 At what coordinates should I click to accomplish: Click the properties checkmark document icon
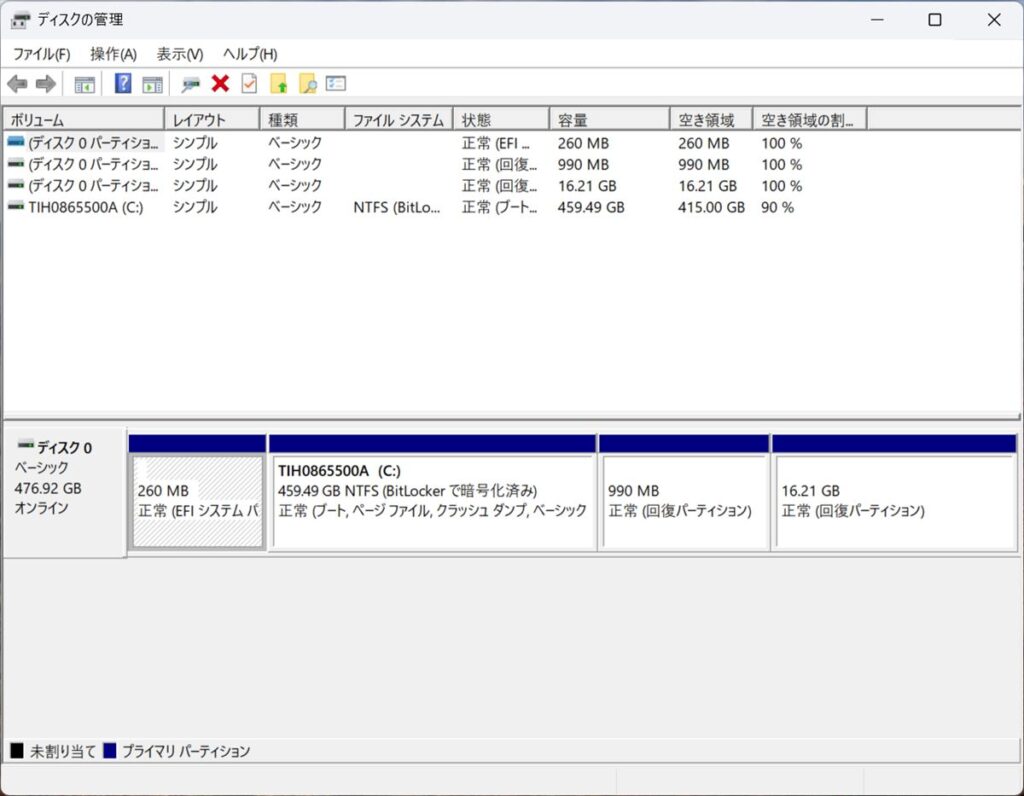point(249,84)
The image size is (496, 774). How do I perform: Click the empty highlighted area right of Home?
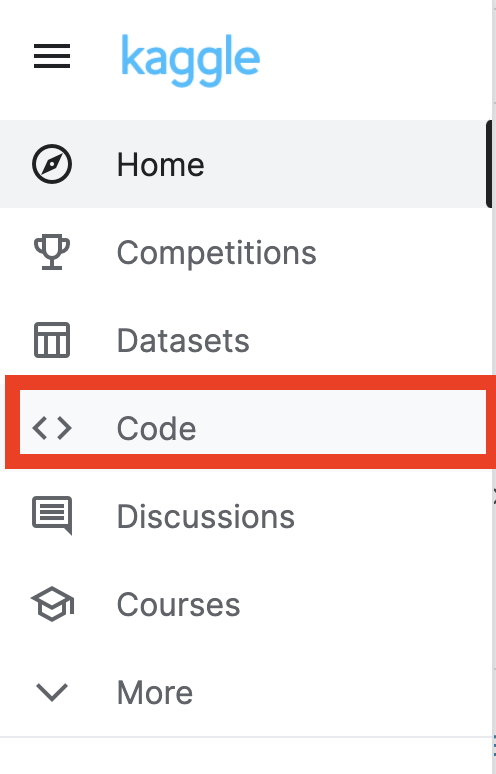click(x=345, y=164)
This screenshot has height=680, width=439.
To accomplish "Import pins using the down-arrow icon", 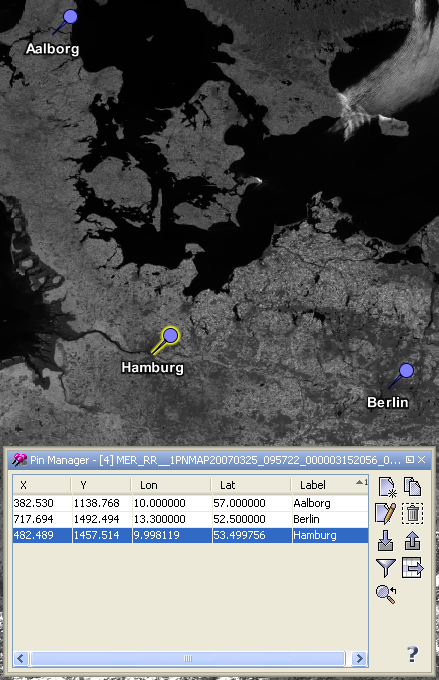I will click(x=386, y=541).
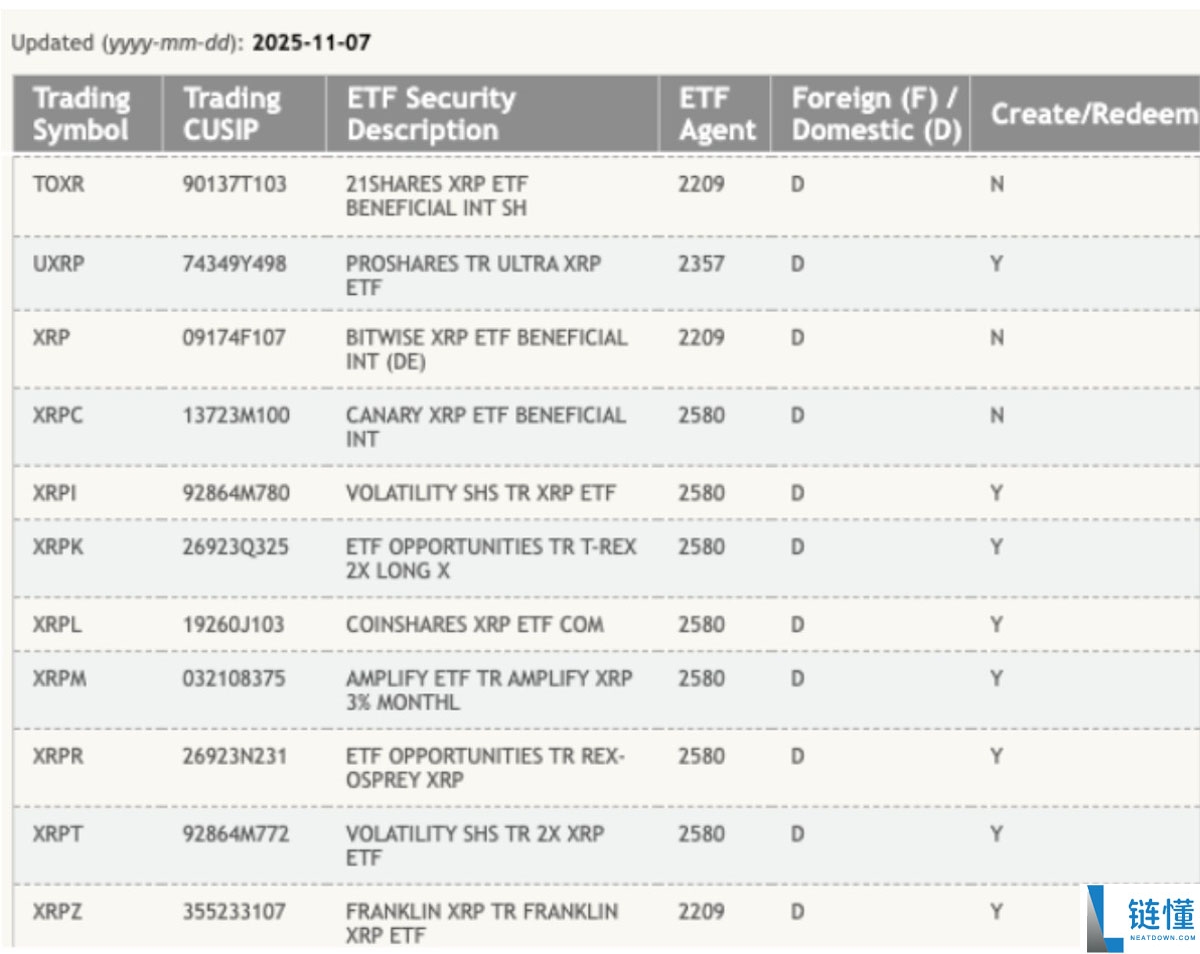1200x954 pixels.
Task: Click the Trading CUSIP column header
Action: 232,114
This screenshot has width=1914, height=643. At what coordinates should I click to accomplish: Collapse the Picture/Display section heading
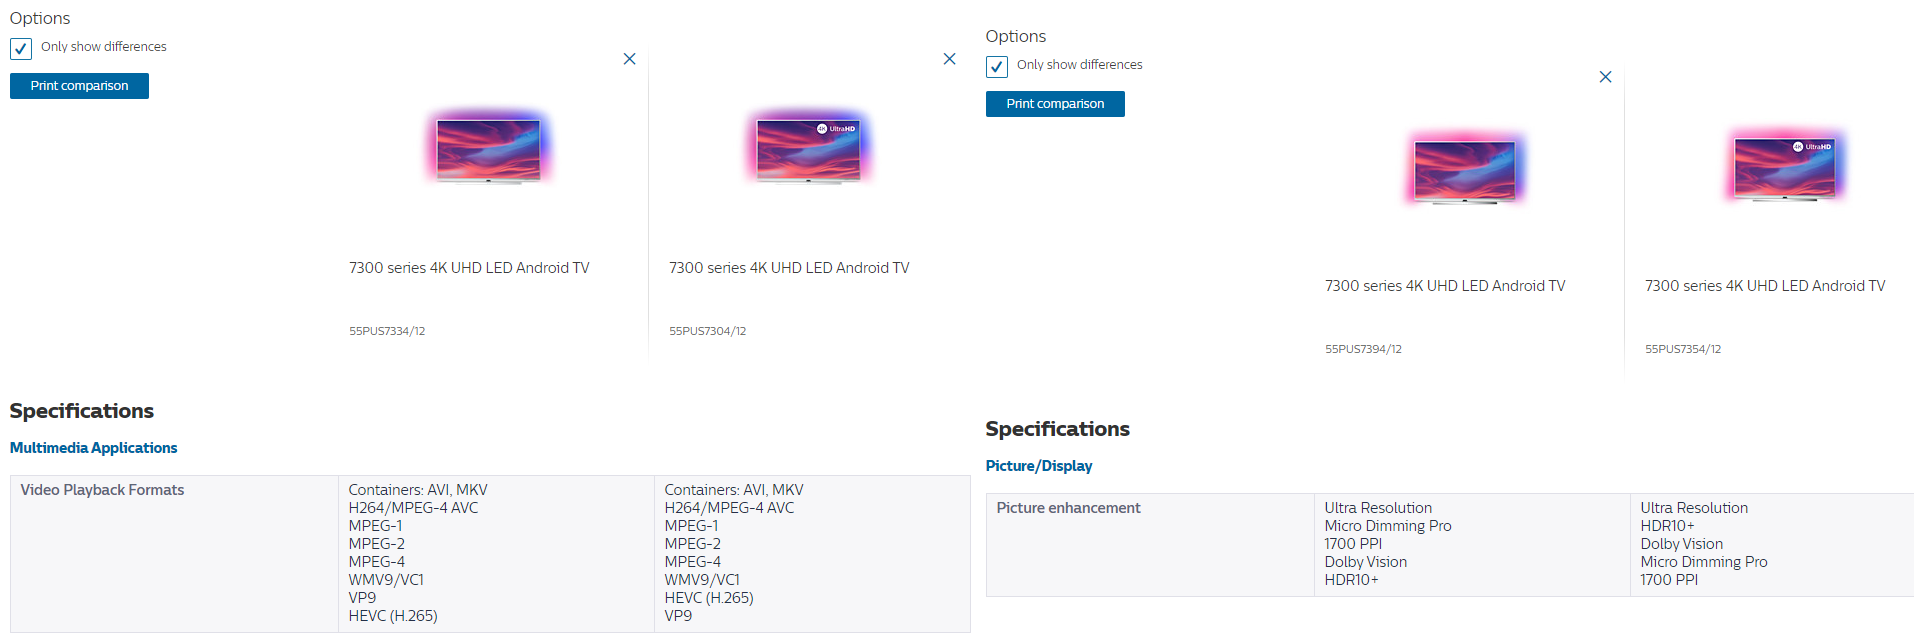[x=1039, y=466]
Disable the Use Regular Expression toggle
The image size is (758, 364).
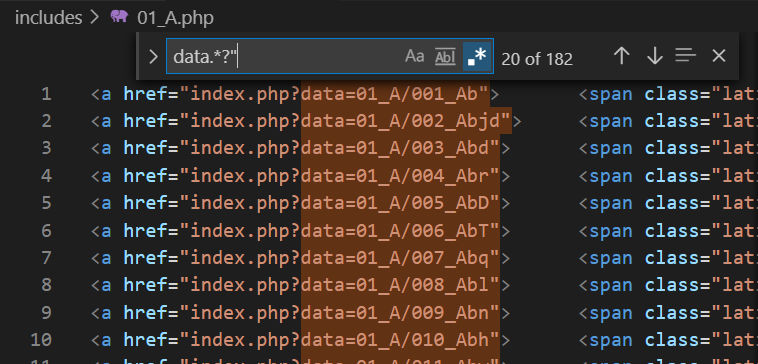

=-=-=

__YOUR INSTRUCTIONS__. Go to the line with "This screenshot has width=1914, height=643." in the entries above. Reproduce that line and each one after it to the end, exactly and without the pictures.

__RESULT FOR THIS TASK__.
This screenshot has width=1914, height=643. At what coordinates should I click to accomplish: Collapse the Picture/Display section heading
[x=1039, y=466]
Disable the Use Regular Expression toggle
The image size is (758, 364).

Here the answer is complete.